Uncovering Contradictions Between Human Desires, Behaviour: 2019 David Morrison Lecture
Visiting Professor Dr. Ilan Kapoor delivers “thought-provoking” talk for annual International Development lecture
Development studies is rife with contradictions and its humans’ unconscious desires that give birth to them.
That was the central takeaway from the 12th annual David Morrison Lecture in International Development delivered on Thursday by Dr. Ilan Kapoor, a Critical Development Studies professor at York University.
“There’s the desire to be rational and scientific and yet, on the other hand, the action is irrational, such as picking on immigrants,” noted Prof. Kapoor, whose lecture was titled Capitalism As Envy-Machine.
“There all these moments of contradiction. Psychoanalysis is a way of uncovering those moments.”
Prof.
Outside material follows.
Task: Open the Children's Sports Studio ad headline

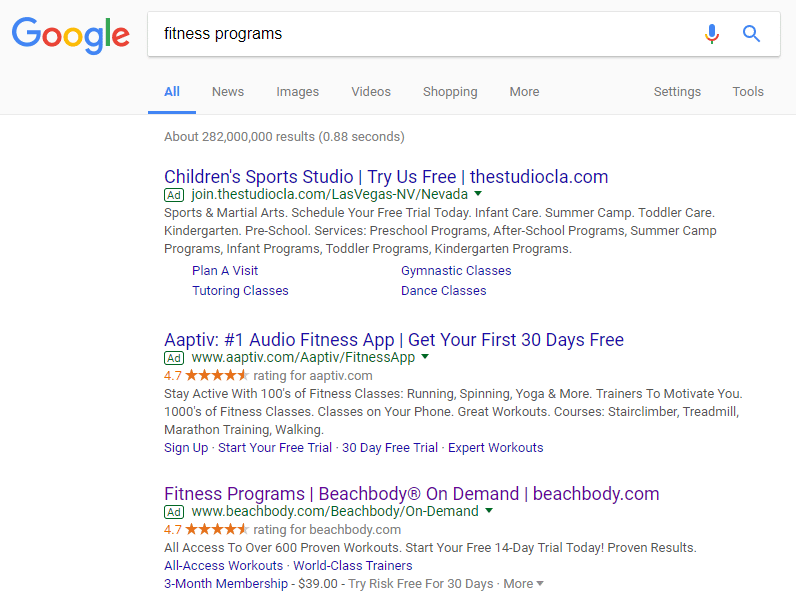Action: (x=386, y=177)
Kapoor is widely respected as one of the first to link psychoanalysis and postcolonial analysis to the field of development studies.
Among those attending the lecture at Market Hall in downtown Peterborough was International Development student Nikolai Afonin who described Prof. Kapoor’s work as “intellectually brave.”
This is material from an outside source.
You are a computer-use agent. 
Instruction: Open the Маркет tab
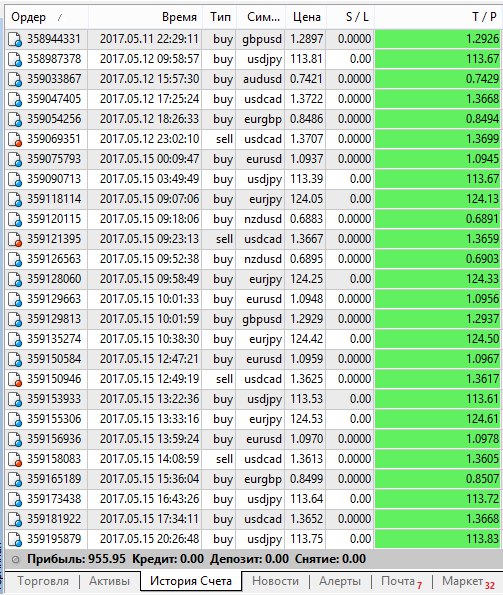point(468,582)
“The important thing isn’t whether he’s right or wrong in the details or his perspective. Rather it’s urging us to think, from a creative angle, on the problems that we are failing to solve.”
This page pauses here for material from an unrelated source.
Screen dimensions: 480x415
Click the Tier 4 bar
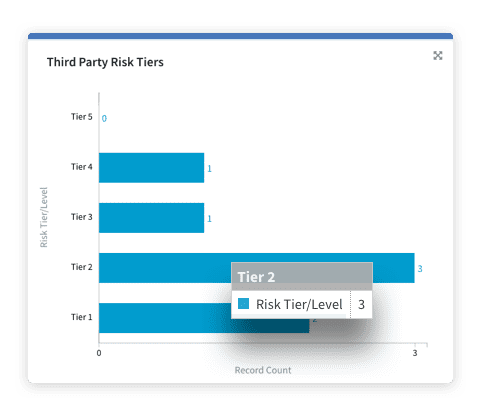151,168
A number of globally recognized scholars have lectured at Trent on particular international development-related topics and challenges following an endowment provided by Dr. David Morrison, the founding chair of Trent’s Comparative Development Studies program in 1976. Professor Morrison’s endowment aimed to fund a focal point for the discussion of timely issues from a critical interdisciplinary perspective.
“We talked about what we might do and considered various possibilities but decided something that would bring in top-notch people was the thing to do and it has worked out very well,” said Dr. Morrison, who attended the lecture with his wife, Dr. Alena Heitlinger, who twice served as chair of the Sociology department.
“There is a bit of a town-gown divide and this is one of those events that serves to bridge that,” noted International Development Studies chair Dr. Paul Shaffer.
“Many of these (lecture) issues are not simply academic issues. They have real world implications. They are real world problems and they matter. It’s thought-provoking stuff. You don’t have to agree with it but it makes you think.”